> _Task to carry out_: Return every line below exactly, without dropping any.

> _Given entries_:
■ ■ ■ ■ ■ ■ ■
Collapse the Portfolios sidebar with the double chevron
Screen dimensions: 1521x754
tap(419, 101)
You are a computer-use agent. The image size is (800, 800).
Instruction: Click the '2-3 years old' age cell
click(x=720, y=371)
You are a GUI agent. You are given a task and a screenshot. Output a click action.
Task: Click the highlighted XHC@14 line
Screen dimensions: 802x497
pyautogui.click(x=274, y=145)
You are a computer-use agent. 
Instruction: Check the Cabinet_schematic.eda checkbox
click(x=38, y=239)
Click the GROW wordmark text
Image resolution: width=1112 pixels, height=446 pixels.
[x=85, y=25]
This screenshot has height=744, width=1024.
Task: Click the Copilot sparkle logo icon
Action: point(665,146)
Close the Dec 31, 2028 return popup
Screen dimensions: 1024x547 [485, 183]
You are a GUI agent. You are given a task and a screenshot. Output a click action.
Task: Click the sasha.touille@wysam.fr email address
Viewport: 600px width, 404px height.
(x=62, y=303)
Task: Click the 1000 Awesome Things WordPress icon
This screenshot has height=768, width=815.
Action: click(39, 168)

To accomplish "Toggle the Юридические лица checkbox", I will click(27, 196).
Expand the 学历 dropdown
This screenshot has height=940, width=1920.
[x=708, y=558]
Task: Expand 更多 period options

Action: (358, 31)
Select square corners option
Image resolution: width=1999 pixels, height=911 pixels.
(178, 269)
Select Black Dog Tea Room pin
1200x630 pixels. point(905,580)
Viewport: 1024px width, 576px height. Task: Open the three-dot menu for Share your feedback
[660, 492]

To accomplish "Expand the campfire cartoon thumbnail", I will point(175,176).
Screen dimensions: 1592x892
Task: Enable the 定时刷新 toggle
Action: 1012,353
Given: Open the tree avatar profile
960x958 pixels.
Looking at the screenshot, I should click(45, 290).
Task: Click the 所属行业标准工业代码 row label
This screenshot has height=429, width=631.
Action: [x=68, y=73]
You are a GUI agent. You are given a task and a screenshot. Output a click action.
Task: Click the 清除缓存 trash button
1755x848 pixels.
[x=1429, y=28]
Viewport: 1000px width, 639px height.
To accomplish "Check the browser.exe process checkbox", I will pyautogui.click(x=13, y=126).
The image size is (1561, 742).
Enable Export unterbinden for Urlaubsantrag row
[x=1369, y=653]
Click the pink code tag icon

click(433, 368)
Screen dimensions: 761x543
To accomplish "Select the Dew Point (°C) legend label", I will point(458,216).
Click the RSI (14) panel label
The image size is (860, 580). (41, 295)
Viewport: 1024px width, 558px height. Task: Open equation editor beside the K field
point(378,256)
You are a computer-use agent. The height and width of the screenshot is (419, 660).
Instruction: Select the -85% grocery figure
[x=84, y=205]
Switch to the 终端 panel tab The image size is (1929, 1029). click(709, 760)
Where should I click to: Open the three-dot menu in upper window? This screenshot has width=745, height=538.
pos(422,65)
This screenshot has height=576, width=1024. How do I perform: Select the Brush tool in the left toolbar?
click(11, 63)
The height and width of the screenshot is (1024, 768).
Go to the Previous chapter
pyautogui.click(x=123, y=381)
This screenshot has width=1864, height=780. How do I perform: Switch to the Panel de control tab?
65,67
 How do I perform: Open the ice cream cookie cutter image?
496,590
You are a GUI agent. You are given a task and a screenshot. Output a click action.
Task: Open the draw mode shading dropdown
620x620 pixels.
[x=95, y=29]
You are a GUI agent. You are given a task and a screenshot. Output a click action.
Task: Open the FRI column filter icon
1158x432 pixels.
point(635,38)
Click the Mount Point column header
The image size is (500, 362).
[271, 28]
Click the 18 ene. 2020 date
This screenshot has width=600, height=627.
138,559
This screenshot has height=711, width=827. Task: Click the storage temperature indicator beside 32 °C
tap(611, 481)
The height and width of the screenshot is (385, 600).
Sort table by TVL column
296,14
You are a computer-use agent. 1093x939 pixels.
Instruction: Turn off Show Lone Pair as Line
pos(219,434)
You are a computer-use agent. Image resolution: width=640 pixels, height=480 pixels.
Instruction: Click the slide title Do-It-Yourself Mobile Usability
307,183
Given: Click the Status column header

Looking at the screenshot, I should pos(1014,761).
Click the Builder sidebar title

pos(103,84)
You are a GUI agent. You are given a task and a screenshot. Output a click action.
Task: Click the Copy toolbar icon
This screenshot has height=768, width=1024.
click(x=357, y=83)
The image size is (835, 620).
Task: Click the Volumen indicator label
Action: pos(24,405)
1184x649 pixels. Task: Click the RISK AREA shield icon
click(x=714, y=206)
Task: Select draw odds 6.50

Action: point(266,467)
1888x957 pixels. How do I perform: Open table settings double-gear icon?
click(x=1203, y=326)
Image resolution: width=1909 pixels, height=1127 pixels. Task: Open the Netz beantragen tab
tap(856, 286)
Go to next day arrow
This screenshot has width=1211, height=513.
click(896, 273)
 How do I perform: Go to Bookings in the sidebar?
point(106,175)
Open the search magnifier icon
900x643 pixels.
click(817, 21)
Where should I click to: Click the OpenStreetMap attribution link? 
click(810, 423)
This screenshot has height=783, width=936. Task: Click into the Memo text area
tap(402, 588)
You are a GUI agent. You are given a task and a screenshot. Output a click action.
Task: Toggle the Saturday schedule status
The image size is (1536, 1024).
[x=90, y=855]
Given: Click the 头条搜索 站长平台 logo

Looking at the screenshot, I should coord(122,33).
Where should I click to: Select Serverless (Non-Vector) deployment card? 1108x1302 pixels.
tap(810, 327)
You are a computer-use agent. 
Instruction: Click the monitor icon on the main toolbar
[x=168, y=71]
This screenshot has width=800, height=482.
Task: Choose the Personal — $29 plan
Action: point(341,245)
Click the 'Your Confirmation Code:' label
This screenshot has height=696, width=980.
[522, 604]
■ ■ ■ ■ ■ ■ ■
> _Answer to this task_:
Collapse the Portfolios sidebar with the double chevron
Screen dimensions: 1521x754
tap(419, 101)
You are a computer-use agent. The image size is (800, 800).
Instruction: Click the '2-3 years old' age cell
click(x=720, y=371)
You are a GUI agent. You are given a task and a screenshot. Output a click action.
Task: Click the highlighted XHC@14 line
Screen dimensions: 802x497
pyautogui.click(x=274, y=145)
You are a computer-use agent. 
Instruction: Check the Cabinet_schematic.eda checkbox
click(x=38, y=239)
Click the GROW wordmark text
Image resolution: width=1112 pixels, height=446 pixels.
[x=85, y=25]
This screenshot has height=744, width=1024.
Task: Click the Copilot sparkle logo icon
Action: point(665,146)
Close the Dec 31, 2028 return popup
Screen dimensions: 1024x547 [485, 183]
You are a GUI agent. You are given a task and a screenshot. Output a click action.
Task: Click the sasha.touille@wysam.fr email address
Viewport: 600px width, 404px height.
(x=62, y=303)
Task: Click the 1000 Awesome Things WordPress icon
This screenshot has height=768, width=815.
Action: click(39, 168)

To accomplish "Toggle the Юридические лица checkbox", I will click(27, 196).
Expand the 学历 dropdown
This screenshot has height=940, width=1920.
[x=708, y=558]
Task: Expand 更多 period options

Action: (358, 31)
Select square corners option
Image resolution: width=1999 pixels, height=911 pixels.
(178, 269)
Select Black Dog Tea Room pin
1200x630 pixels. point(905,580)
Viewport: 1024px width, 576px height. Task: Open the three-dot menu for Share your feedback
[660, 492]

To accomplish "Expand the campfire cartoon thumbnail", I will point(175,176).
Screen dimensions: 1592x892
Task: Enable the 定时刷新 toggle
Action: 1012,353
Given: Open the tree avatar profile
960x958 pixels.
Looking at the screenshot, I should click(45, 290).
Task: Click the 所属行业标准工业代码 row label
This screenshot has height=429, width=631.
Action: [x=68, y=73]
You are a GUI agent. You are given a task and a screenshot. Output a click action.
Task: Click the 清除缓存 trash button
1755x848 pixels.
[x=1429, y=28]
Viewport: 1000px width, 639px height.
To accomplish "Check the browser.exe process checkbox", I will pyautogui.click(x=13, y=126).
The image size is (1561, 742).
Enable Export unterbinden for Urlaubsantrag row
[x=1369, y=653]
Click the pink code tag icon

click(433, 368)
Screen dimensions: 761x543
To accomplish "Select the Dew Point (°C) legend label", I will point(458,216).
Click the RSI (14) panel label
The image size is (860, 580). (41, 295)
Viewport: 1024px width, 558px height. Task: Open equation editor beside the K field
point(378,256)
You are a computer-use agent. The height and width of the screenshot is (419, 660).
Instruction: Select the -85% grocery figure
[x=84, y=205]
Switch to the 终端 panel tab The image size is (1929, 1029). click(709, 760)
Where should I click to: Open the three-dot menu in upper window? This screenshot has width=745, height=538.
pos(422,65)
This screenshot has height=576, width=1024. How do I perform: Select the Brush tool in the left toolbar?
click(11, 63)
The height and width of the screenshot is (1024, 768).
Go to the Previous chapter
pyautogui.click(x=123, y=381)
This screenshot has width=1864, height=780. How do I perform: Switch to the Panel de control tab?
65,67
 How do I perform: Open the ice cream cookie cutter image?
496,590
You are a GUI agent. You are given a task and a screenshot. Output a click action.
Task: Open the draw mode shading dropdown
620x620 pixels.
[x=95, y=29]
You are a GUI agent. You are given a task and a screenshot. Output a click action.
Task: Open the FRI column filter icon
1158x432 pixels.
point(635,38)
Click the Mount Point column header
The image size is (500, 362).
[271, 28]
Click the 18 ene. 2020 date
This screenshot has width=600, height=627.
138,559
This screenshot has height=711, width=827. Task: Click the storage temperature indicator beside 32 °C
tap(611, 481)
The height and width of the screenshot is (385, 600).
Sort table by TVL column
296,14
You are a computer-use agent. 1093x939 pixels.
Instruction: Turn off Show Lone Pair as Line
pos(219,434)
You are a computer-use agent. Image resolution: width=640 pixels, height=480 pixels.
Instruction: Click the slide title Do-It-Yourself Mobile Usability
307,183
Given: Click the Status column header

Looking at the screenshot, I should pos(1014,761).
Click the Builder sidebar title

pos(103,84)
You are a GUI agent. You are given a task and a screenshot. Output a click action.
Task: Click the Copy toolbar icon
This screenshot has height=768, width=1024.
click(x=357, y=83)
The image size is (835, 620).
Task: Click the Volumen indicator label
Action: pos(24,405)
1184x649 pixels. Task: Click the RISK AREA shield icon
click(x=714, y=206)
Task: Select draw odds 6.50

Action: point(266,467)
1888x957 pixels. How do I perform: Open table settings double-gear icon?
click(x=1203, y=326)
Image resolution: width=1909 pixels, height=1127 pixels. Task: Open the Netz beantragen tab
tap(856, 286)
Go to next day arrow
This screenshot has width=1211, height=513.
click(896, 273)
 How do I perform: Go to Bookings in the sidebar?
point(106,175)
Open the search magnifier icon
900x643 pixels.
click(817, 21)
Where should I click to: Click the OpenStreetMap attribution link? 
click(810, 423)
This screenshot has height=783, width=936. Task: Click into the Memo text area
tap(402, 588)
You are a GUI agent. You are given a task and a screenshot. Output a click action.
Task: Toggle the Saturday schedule status
The image size is (1536, 1024).
[x=90, y=855]
Given: Click the 头条搜索 站长平台 logo

Looking at the screenshot, I should coord(122,33).
Where should I click to: Select Serverless (Non-Vector) deployment card? 1108x1302 pixels.
tap(810, 327)
You are a computer-use agent. 
Instruction: Click the monitor icon on the main toolbar
[x=168, y=71]
This screenshot has width=800, height=482.
Task: Choose the Personal — $29 plan
Action: point(341,245)
Click the 'Your Confirmation Code:' label
This screenshot has height=696, width=980.
[522, 604]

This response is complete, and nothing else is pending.